There’s no reason to deny the little joys in life—like a trip to the coast or purchasing a fresh new book. For the cost it takes to write, a finished essay or poem or story is reward enough.
So then, where is the motivation? How does work get done?
I’d be lying if I said I just sit down and “do it.” Because I don’t. When I do sit down, 90% of the time some idea, complexity, image has struck me hard and I have the momentum to re-strike that spark onto a page. The other 10% of the time, I slip into my desk chair like a February polar plunge: every ounce of my body clenches and cries out to return to the safe, warm, non-productive space of my bed.
The problem with this 9:1 ratio is: inspiration or a great “muse” do not a writer make (at least, not a very productive one). I know the rules, the wise “ass to the seat” proverbs from great writers like Dorothy Parker, Anne Lamott, Stephen King, and many, many others. Somehow, on days when my cup is empty, this advice helps me plunge into that sub-freezing water, but it does not help me swim.

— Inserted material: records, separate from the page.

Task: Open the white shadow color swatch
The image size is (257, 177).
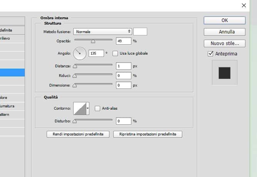Action: [x=140, y=32]
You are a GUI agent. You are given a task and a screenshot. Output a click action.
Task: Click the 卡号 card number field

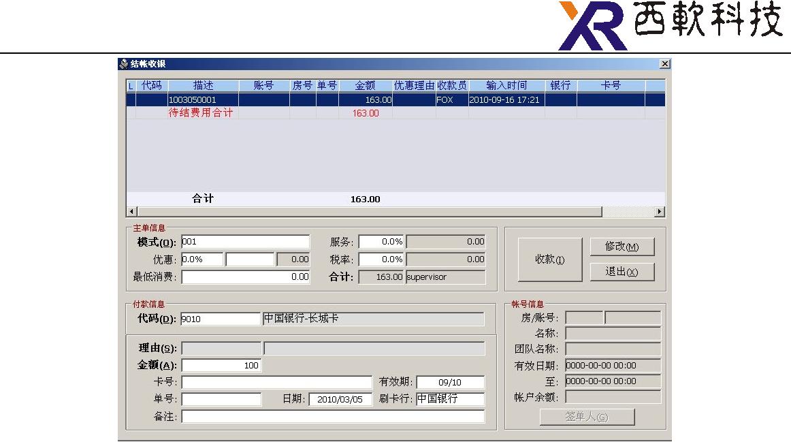[x=276, y=383]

Writing is terrifying. Thrilling. Exhilarating. Defeating. Energy-zapping. Invigorating. It can be all of these things at once and each of these things separately. After some heavy thought into why I have such trouble writing when I do not feel inspired, I realize I cannot stand looking at what Anne Lamott calls the “shitty first draft.”
Though, this might be all of us. We wrangle ourselves into the chair, rustle up the energy to bang out a sentence, and yikes! did I really just write that? I’m a fraud; I’m a hack; I’m not good enough to write instructions for Ikea furniture.

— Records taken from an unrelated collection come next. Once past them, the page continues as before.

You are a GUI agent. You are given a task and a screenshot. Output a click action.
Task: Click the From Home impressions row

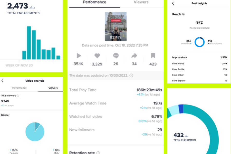(x=199, y=64)
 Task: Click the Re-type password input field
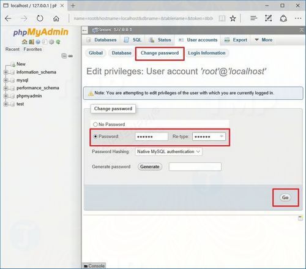coord(209,137)
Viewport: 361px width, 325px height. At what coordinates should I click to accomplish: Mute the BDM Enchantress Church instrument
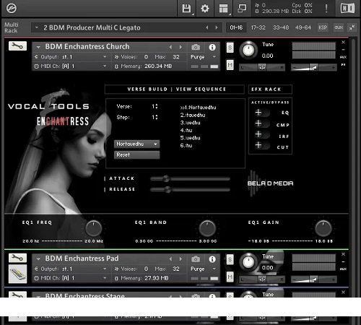(230, 64)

This is what I mean when I say the “ass to the seat” proverb does not help me swim in the icy sea. It helps me to jump, but it does not lend me a floatation device to keep from sinking.
I’m not sure of the answer. I know when I continue to polar plunge, when I make that jump every single day, the swimming is easier. My muscles get used to the icy charge, my system is less shocked each time. It does not make the shitty first draft less shitty, but there’s certainly more material to work with. There’s more room for my mind and soul to become inspired, and the ratios become more even.
One thing that’s helped is a personal blog. A space that it is solely mine, a place of total autonomy, where even the shitty first drafts get a little play (hey—that’s what a personal blog is for, right?), helps make the frigid swimming feel less frightening. It has not yet helped me find the perfect writing schedule amidst a nine to five job, but I’m getting there.
What blogging has done has helped me feel more grateful. For everything. For the pieces of my life that seem mundane and or even painful, and especially for the pieces that have filled my soul. A writing friend of mine once described blogging as “the new miracle multivitamin for writer’s block.” I believe she’s right, and in this cold, life-killing sea, these miracle pills might save my life.